Las Vegas Sun

April 23, 2024

Hall of Fame poker tourney canceled

If former world poker champion Berry Johnston keeps up the pace of the records he has set in more than a decade of World Series of Poker appearances, he has a good shot of one day making it to the Hall of Fame.

But not this year.

The Hall of Fame Classic, almost canceled in 1992 over a proposed high withholding tax on winnings and canceled a year later because of scheduling problems, has been called off again this year.

Tournament Director Jim Albrecht, in response to a question of Berry's chances of one day making the Hall of Fame, confirmed Monday night that the eighth Hall of Fame Classic was off.

And, he said, there will be no inductee into the 17-year-old shrine at the Horseshoe casino, just as there was none in 1992.

He said the expansion of the National Finals Rodeo caused the cancellation, as that event takes up a lot of hotel rooms that are essential to operating a successful international poker tournament.

Since its inception in 1988, the Hall of Fame Classic has been held at Binion's Horseshoe during various dates of the last quarter, but enjoyed its greatest success the years it was held in December -- the same month the rodeo comes to town.

So players such as Johnston will have to make the best of the World Series of Poker, which will be the sole poker event at the Horseshoe this year.

And Johnston is doing just that.

Over the weekend, he placed third in the $1,500 buy-in 7-card razz event, where a record field of 145 players battled for a record $217,500 in prize money.

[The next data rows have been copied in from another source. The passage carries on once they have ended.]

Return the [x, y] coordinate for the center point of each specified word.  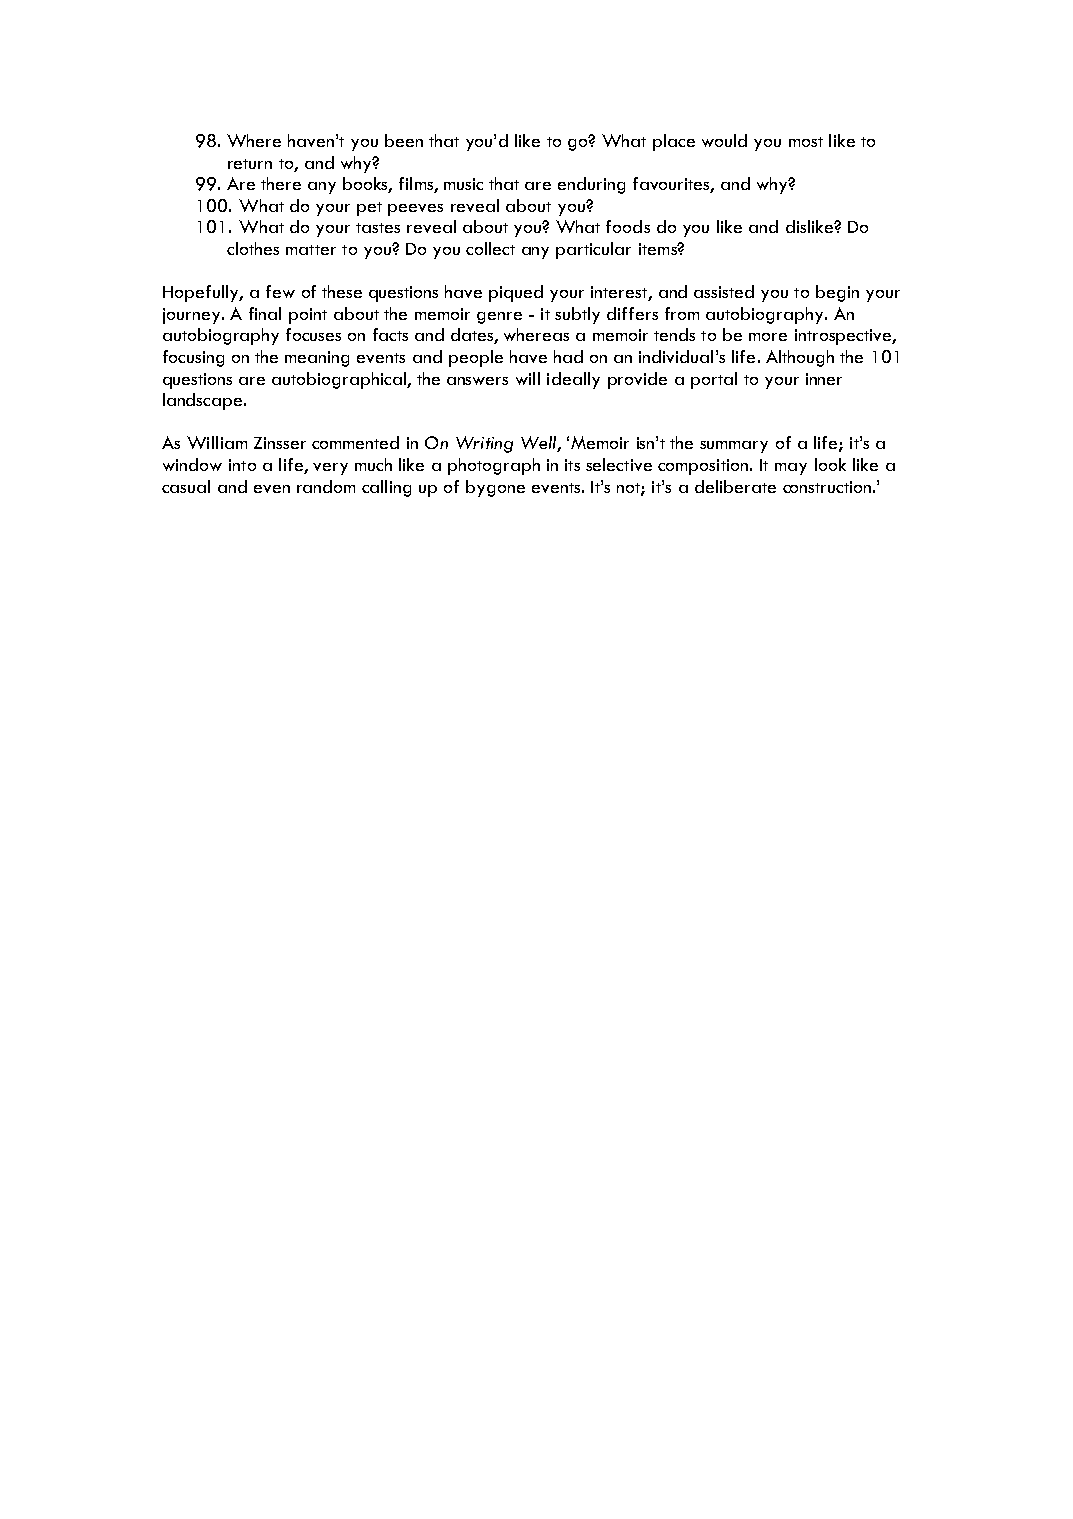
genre [499, 318]
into [242, 465]
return [250, 164]
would [724, 140]
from [682, 313]
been [404, 140]
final [265, 313]
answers [477, 381]
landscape [204, 401]
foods [628, 226]
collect [490, 248]
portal [714, 380]
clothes [253, 248]
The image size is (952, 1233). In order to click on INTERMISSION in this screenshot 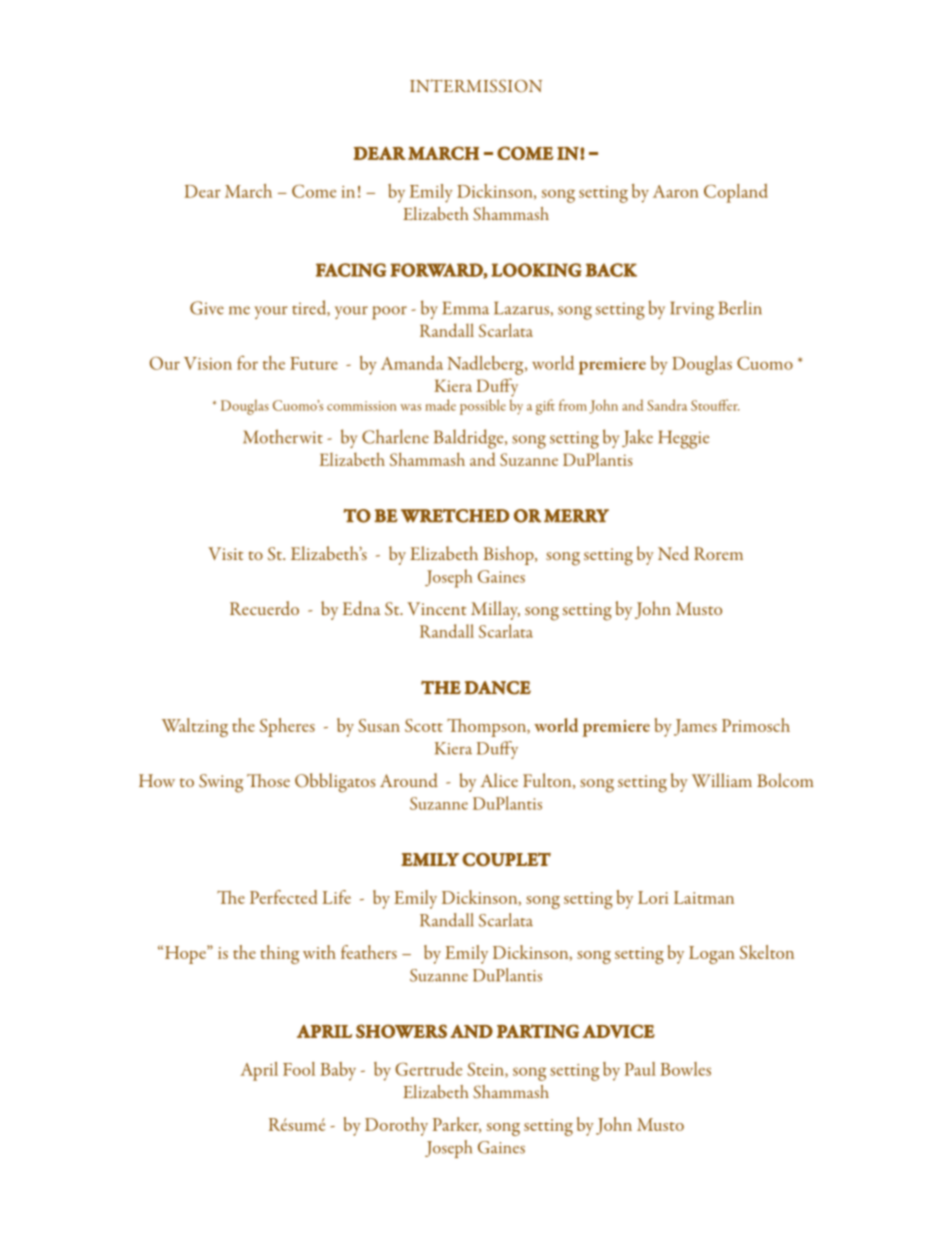, I will do `click(476, 86)`.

Johnston took home $21,750 of it.

Johnston, in addition to winning the $10,000 buy-in no-limit Texas hold 'em game in 1986, has won three other preliminary world title events. The no-limit hold 'em finale to determine this year's world champion is set for May 13-16.

Johnston's other major World Series accomplishments:

* Third place on the all-time money list with $1,631,162 in winnings, behind two-time world champion Johnny Chan ($2,097,539) and former world champ Phil Hellmuth ($1,768,450).

* The most final table finishes with 22 -- two ahead of the late Johnny Moss who entered nearly every World Series event between 1970 and 1994.

* The most in-the-money finishes with 28 cash-ins, three ahead of Moss.

Last December, Hall of Fame officials passed on Johnston and other living players to induct Alabama gambler "Little Man" Popwell, who also was a numbers runner and illegal backwoods casino operator in the 1940s and '50s.

The Horseshoe defended the decision to induct a man with such a questionable past, saying that to disqualify excellent poker players of yesteryear for legal problems would mean eliminating almost every great player of antiquity from enshrinement consideration.